The government hopes to see a surge in the number of home-entrepreneurs as a result of the new measures.
“There has never been a better time to start a business and even more people are choosing to start up from home,” Hancock said ahead of the announcement.
“Home businesses don’t just fire up the economic engines and create jobs, they turn dormitory towns into living communities, they keep our streets safer and by driving down car emissions, cleaner too.
“We know that starting up any business can be hugely stressful and that’s why today I am announcing that the government will change the law to make life easier for Britain’s home businesses.”

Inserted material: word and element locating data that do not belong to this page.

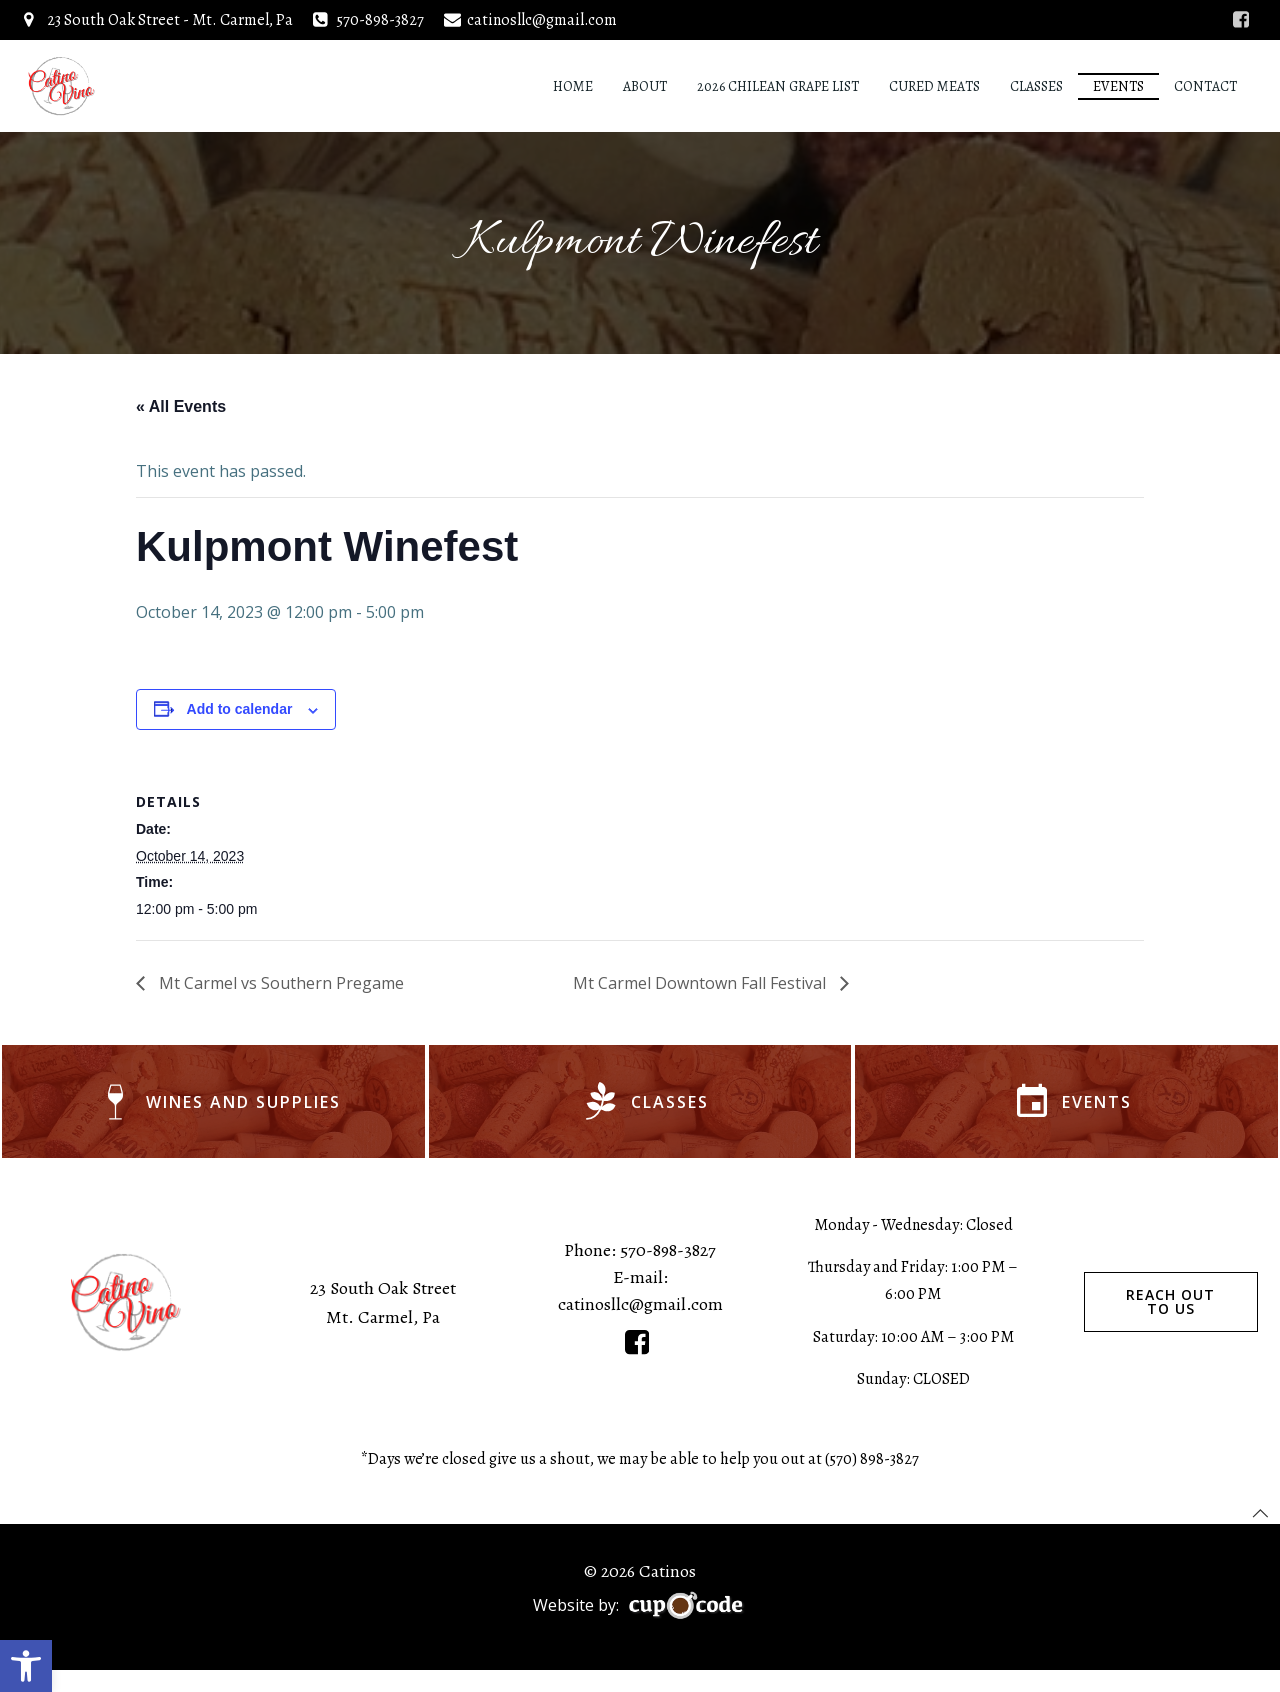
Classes (1040, 84)
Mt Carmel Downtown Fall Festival (701, 987)
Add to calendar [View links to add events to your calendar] (240, 714)
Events (1122, 84)
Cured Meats (938, 84)
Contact (1209, 84)
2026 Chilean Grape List (782, 84)
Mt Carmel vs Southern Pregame (279, 987)
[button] (26, 1666)
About (649, 84)
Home (577, 84)
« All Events (181, 410)
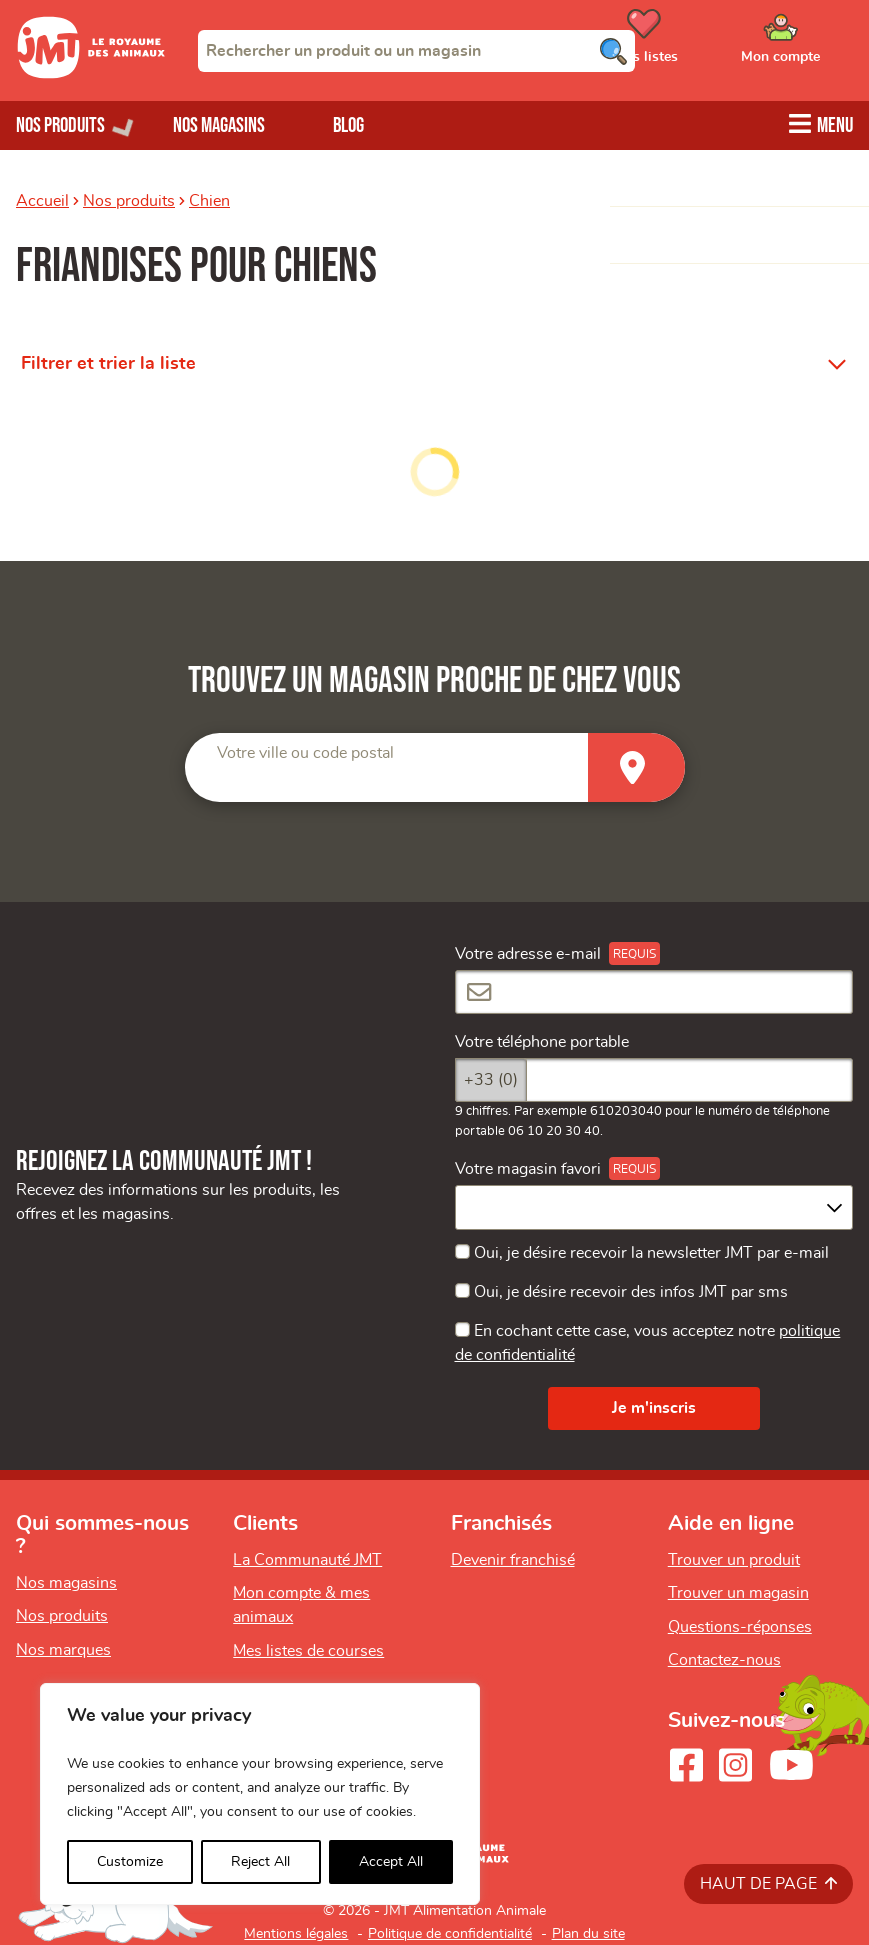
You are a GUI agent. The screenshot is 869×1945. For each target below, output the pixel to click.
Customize (130, 1862)
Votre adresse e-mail (528, 954)
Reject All (260, 1862)
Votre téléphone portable (542, 1042)
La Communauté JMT (307, 1560)
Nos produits (129, 201)
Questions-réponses (740, 1627)
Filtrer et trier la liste (108, 364)
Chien (209, 201)
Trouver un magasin (738, 1593)
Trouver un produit (734, 1560)
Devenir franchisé (513, 1560)
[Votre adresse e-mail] (654, 992)
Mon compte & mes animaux (301, 1605)
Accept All (391, 1862)
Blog (348, 125)
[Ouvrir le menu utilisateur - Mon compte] (809, 43)
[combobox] (416, 51)
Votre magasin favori (528, 1169)
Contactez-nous (724, 1660)
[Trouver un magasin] (636, 767)
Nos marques (63, 1650)
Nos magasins (219, 125)
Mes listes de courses (308, 1651)
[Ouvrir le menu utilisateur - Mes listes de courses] (694, 43)
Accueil (42, 201)
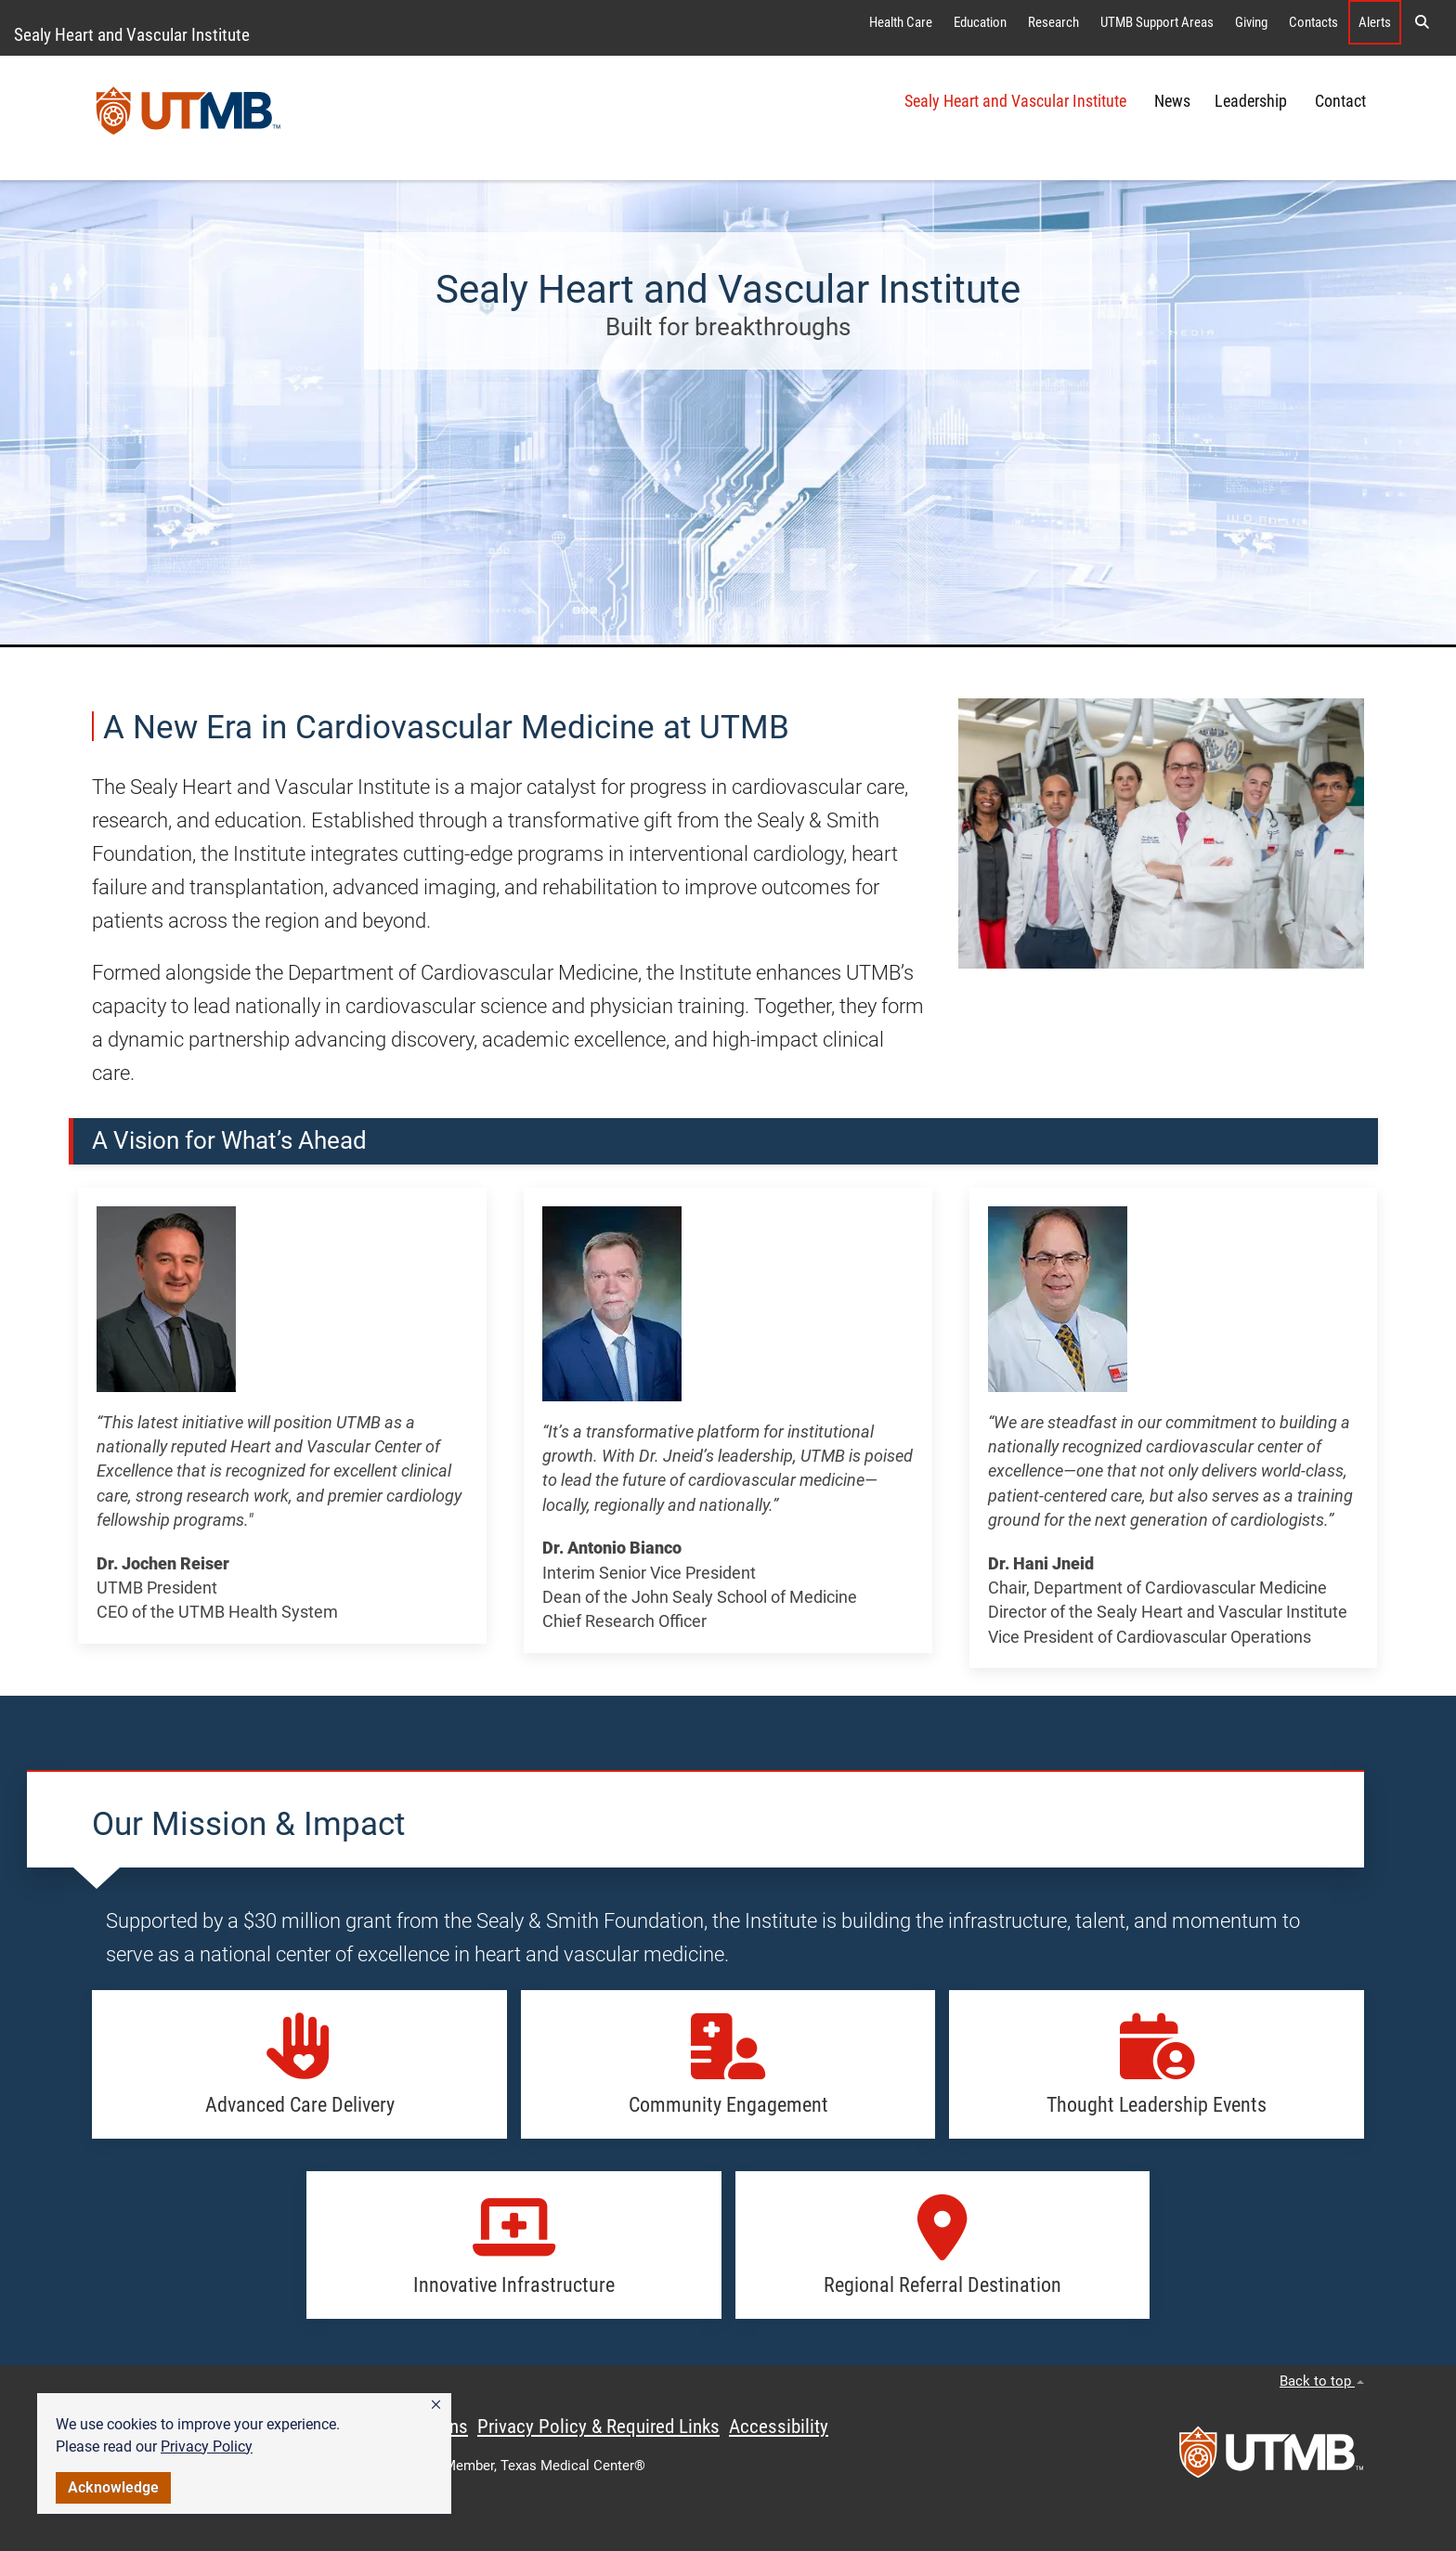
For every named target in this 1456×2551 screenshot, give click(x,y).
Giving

Up to 300,000 new jobs could be created in the UK if one in 10 home businesses took on one additional employee, according to a small business survey carried out by BIS.
Will Butler-Adams, MD of Brompton Bicycle, said: “The first Brompton bike was designed in a flat overlooking the Brompton Oratory in Kensington. Today, we make more than 50,000 bikes a year and export to over 44 territories worldwide. It’s great that new support is now available to help people with a vision and ambition to follow in Brompton’s footsteps and start and grow a business from home.”